Every morning we spend a few minutes skimming over the headlines in various topics, but never before have we seen such scary news about our beloved island.

Some stories go deep into how much the unavoidable, and needed, austerity measures will effect every citizen, business owner and multi-millionaire.

For example, if the income tax threshold is brought down to €10,000 (something I consider possible) all citizens with an income higher that €19,500 (the current threshold) would have to pay additional income tax of €1,900 per year, in the best-case scenario. Those with an annual income of between €10,000 and €19,500 (who now pay no income tax) would pay, on average, €950 per year. This is just a small indication of what we will suffer in the coming years. – Loucas Charalambous

Others paint a clearer picture of how life in Limassol is not just a beach-day anymore. The over-all picture we do get is that the economy is going to be squeezed, and it’s going to happen soon.

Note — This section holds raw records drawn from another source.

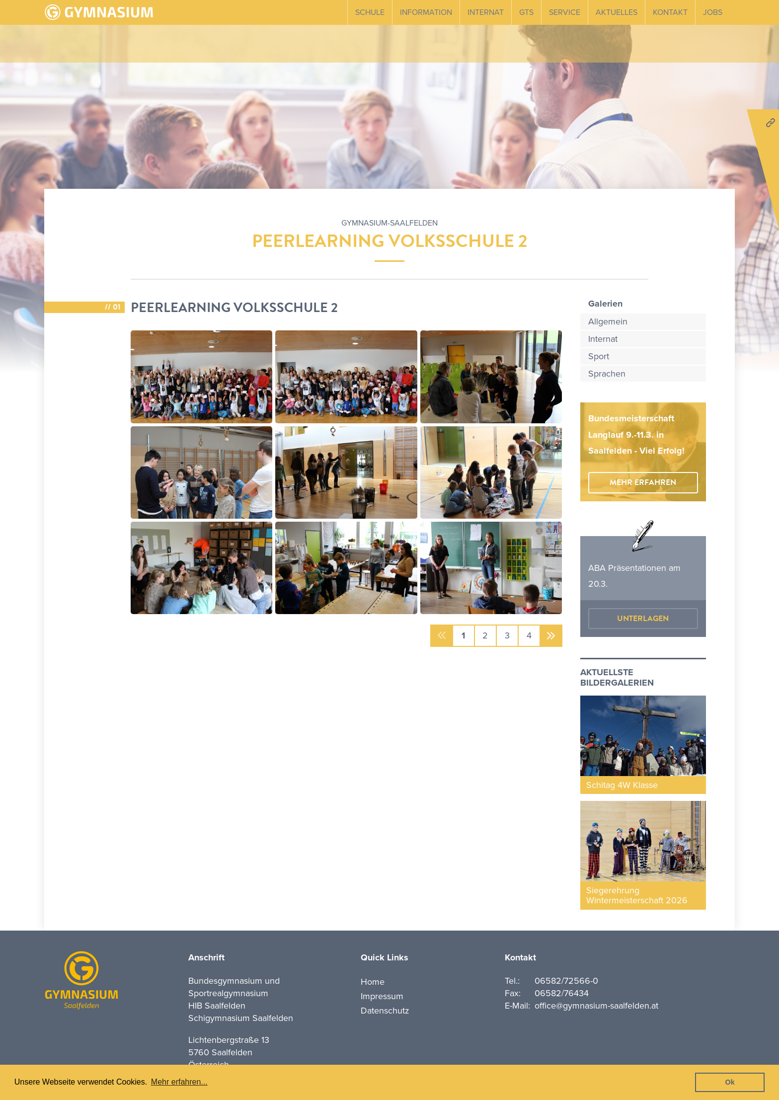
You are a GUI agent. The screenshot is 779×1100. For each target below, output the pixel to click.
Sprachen (606, 373)
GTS (526, 12)
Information (426, 12)
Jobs (712, 12)
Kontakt (670, 12)
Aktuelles (616, 12)
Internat (485, 12)
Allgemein (607, 321)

We are not in the industry of scaring people or swaying political opinions, but we are in the position to get our opinions heard (as well as listen and promote the opinions of anyone who wishes to share them) about the current and upcoming scenarios.

Many have turned their anger and targeted their blame at the current government, the EU, aliens or the Greeks… we see it a little differently. 

The Cypriot people have always been great business people, working hard to make profits to look after their families. This is true with the families that left for brighter shores after the invasion and have amassed little empires everywhere. From budget airlines, to chains of stationary stores, to the once-popular messengers’ mobile phone, there’s been a Cypriot involved, but never, never ever from Cyprus.

And we need to ask ourselves why. Why are the inspired and motivated business-minds leaving the island? Why are the educated and hard-working Cypriots leaving too?
We think the answer is simple, there is no support for the business market. Not by the government, not by the banking sector, not even by the public.

The usual, and totally understandable, reaction is to stop spending. Save money for the rainy day and avoid supporting anyone outside the immediate family. Whilst we, like you, must be careful where we spend our hard-earned money, there is something we are forgetting. We need to support the local economy, spend a reasonable amount of money, and trust business owners to stop ripping each other off . Effectively we should be working together to reboot the economy, the job market and the tourism sector, not trying to scrape the last euro coins out of each others’ pockets.

This is our advice: support local businesses so that they can create jobs or we will be left with a bigger problem than last year’s €1billion deficit and whether or not a president can be tried for negligent manslaughter.